2.1.1 各組大鼠神經功能評分結果 表2示，與假手術組比較，模型組神經功能評分明顯上升，差異有統計學意義(P<0.01)；與模型組比較，各治療組神經功能評分下降，差異有統計學意義(P<0.05)。

表2 各組大鼠神經功能評分情況比較(M(Q))

2.1.2 各組大鼠Ashworth評分的結果 表3示，與假手術組比較，模型組Ashworth評分明顯上升，差異有統計學意義(P<0.01)；與模型組比較，各治療組Ashworth評分下降，差異有統計學意義(P<0.05)。

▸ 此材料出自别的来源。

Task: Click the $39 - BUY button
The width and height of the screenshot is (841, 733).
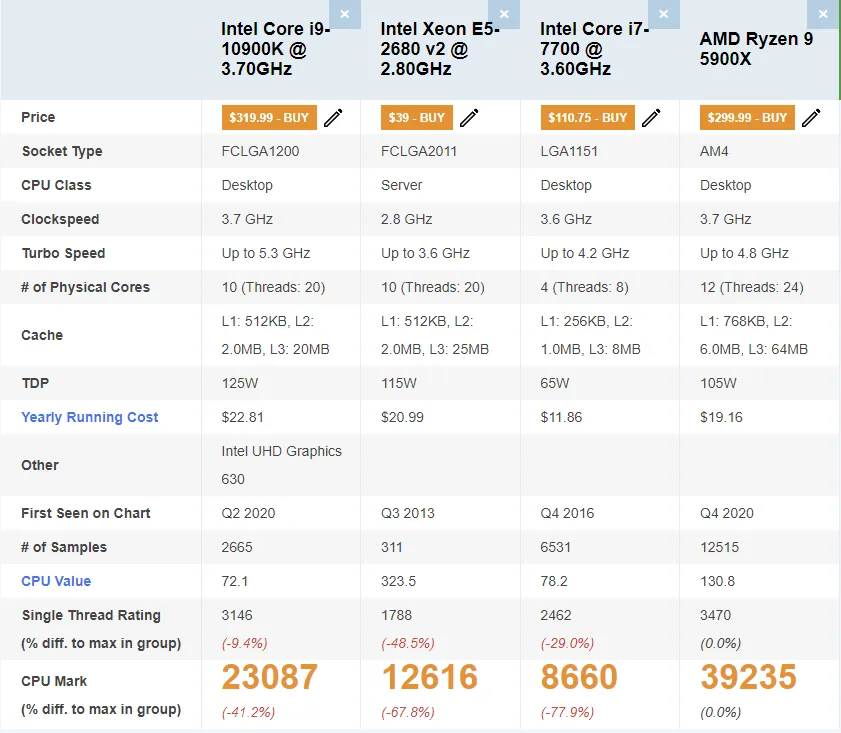Action: (x=417, y=117)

表3 各組大鼠Ashworth評分情況比較(M(Q))

2.2 各組大鼠皮質BDNF、TrkB、GABAa受體mRNA表達的影響

表4示，與假手術組比較，模型組BDNF、TrkB、GABAa受體mRNA表達水平明顯下降，差異有統計學意義(P<0.01)；與模型組比較，各治療組BDNF、TrkB、GABAa受體 mRNA表達水平均有顯著上升，差異有統計學意義(P<0.05，P<0.01)；其中針藥組和西藥組上升最明顯(P<0.05，P<0.01)，2組間比較差異無統計學意義。

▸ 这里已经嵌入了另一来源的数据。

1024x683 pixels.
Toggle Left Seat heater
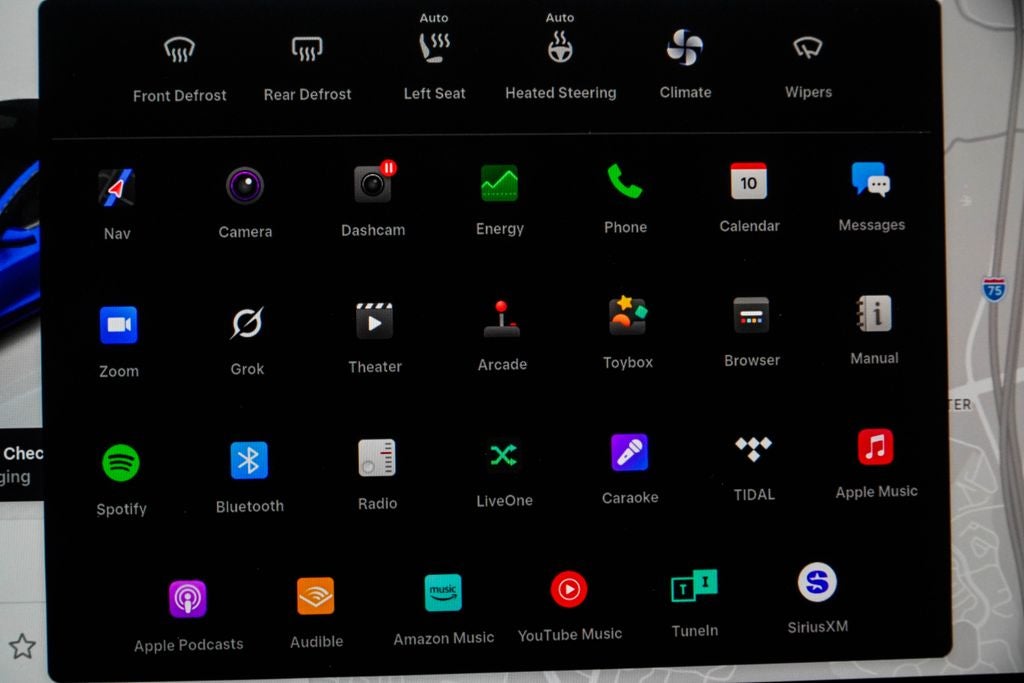tap(435, 48)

表4 各組大鼠皮質BDNF、TrkB、GABAa受體 mRNA表達比較

2.3 各組大鼠皮質BDNF、TrkB、GABAa受體蛋白表達的影響

表5圖1示，與假手術組比較，模型組BDNF、TrkB、GABAa受體蛋白表達均明顯下降，差異有統計學意義(P<0.01)；與模型組比較，各治療組BDNF、TrkB、GABAa受體蛋白表達均有顯著上升，差異有統計學意義(P<0.05，P<0.01)；其中針藥組和西藥組上升最明顯(P<0.05，P<0.01)，2組間比較差異無統計學意義。

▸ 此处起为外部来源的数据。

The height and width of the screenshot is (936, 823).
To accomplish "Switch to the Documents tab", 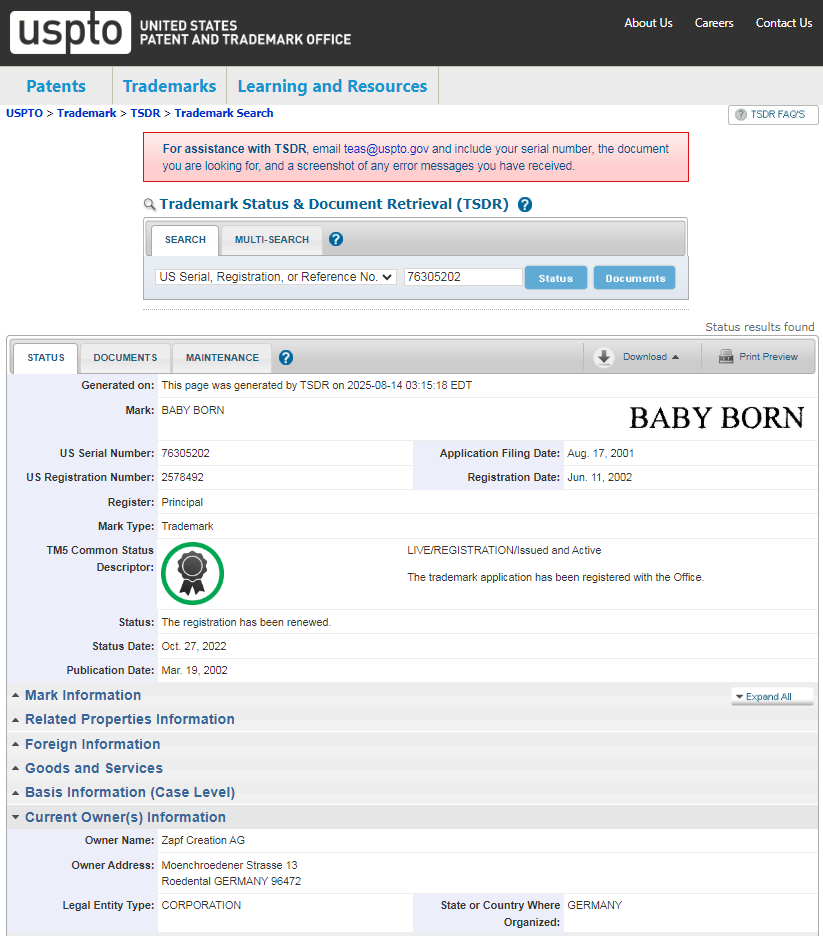I will (x=125, y=358).
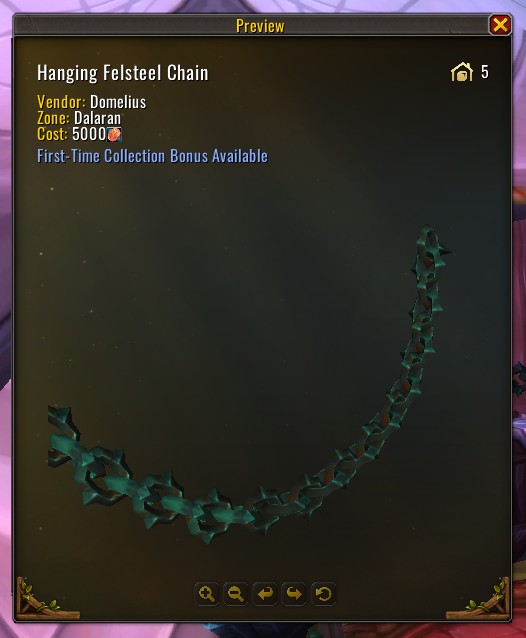Click the vendor name Domelius

click(x=118, y=102)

表5 各組大鼠皮質中BDNF、TrkB、GABAa受體蛋白表達比較

圖1 各組大鼠BDNF、TrkB、GABAa受體蛋白免疫印跡圖

3 討論

中醫學認為，中風后肢體痙攣狀態多因陰虛血少、氣滯血瘀、經脈失養所致，其病位在筋，屬于十二經筋病候，治則為祛邪扶正、舒筋緩急[9]。陽陵泉是足少陽膽經合穴，為八會穴之筋會，是治療全身筋病要穴，具有舒筋和壯筋的作用；曲池為多氣多血的手陽明經合穴，《太平圣惠方》中說曲池穴能主治中風后痙證“偏風半身不遂，投物不得，挽弓不開，肘臂偏細”[10]。《針灸大成·百癥賦》中指出，陽陵泉與曲池二穴在中風病中具有相互聯系、協同增效的作用，“半身不遂, 陽陵遠達于曲池”[11]。芍藥甘草湯是《傷寒論》中治療“足痙急，不得伸”的名方，具有“酸甘化陰”的作用，臨床治療腦卒中后肢體痙攣具有很好的療效。方中由白芍、甘草為君藥柔肝緩急、解痙止痛；黃芪、當歸、川芎、地龍加雞血藤、木瓜、桑枝、伸筋草為臣藥，以益氣活血、通經活絡，佐以山茱萸、枸杞子滋補肝腎養陰，諸藥合用共奏滋陰柔肝緩急、益氣活血通絡之功[3]。因此，針刺陽陵泉、曲池結合加味芍藥甘草湯能更好地緩解腦卒中后肢體痙攣狀態，以促進腦卒中患者的康復，提高患者生存質量。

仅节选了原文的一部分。